Il 20 ottobre scorso, La Giunta Regionale della Puglia ha adottato lo “schema” di Piano territoriale paesaggistico regionale, di cui sono consultabili la relazione, le tavole e le norme nelle pagine del sito web del piano

L’adozione del nuovo piano paesaggistico è un evento molto importante per diverse ragioni. Innanzitutto perché "il contesto culturale in cui questo piano interviene è un contesto in cui la pianificazione non è la forma ordinaria di governo del territorio. Gli sforzi compiuti dall’attuale amministrazione regionale per mobilitare la società pugliese sono essenziali a compiere la trasformazione culturale necessaria a riconoscere l’utilità del pianificare le scelte relative alle trasformazioni del territorio, bene collettivo per eccellenza" (1).

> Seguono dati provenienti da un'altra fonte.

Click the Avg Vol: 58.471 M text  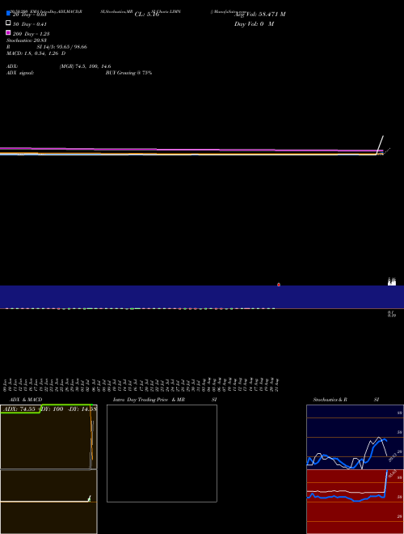tap(260, 15)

Il nuovo piano può essere considerato l’esito conclusivo di un percorso, coerente e faticoso, compiuto durante il primo mandato dell’amministrazione di centro-sinistra (in particolare da parte dell’assessore Angela Barbanente) per far sì che la pianificazione torni ad essere lo strumento fondamentale per il governo del territorio, assicurando in questo modo che l’azione ammnistrativa sia fondata sul rispetto delle regole e la trasparenza delle scelte.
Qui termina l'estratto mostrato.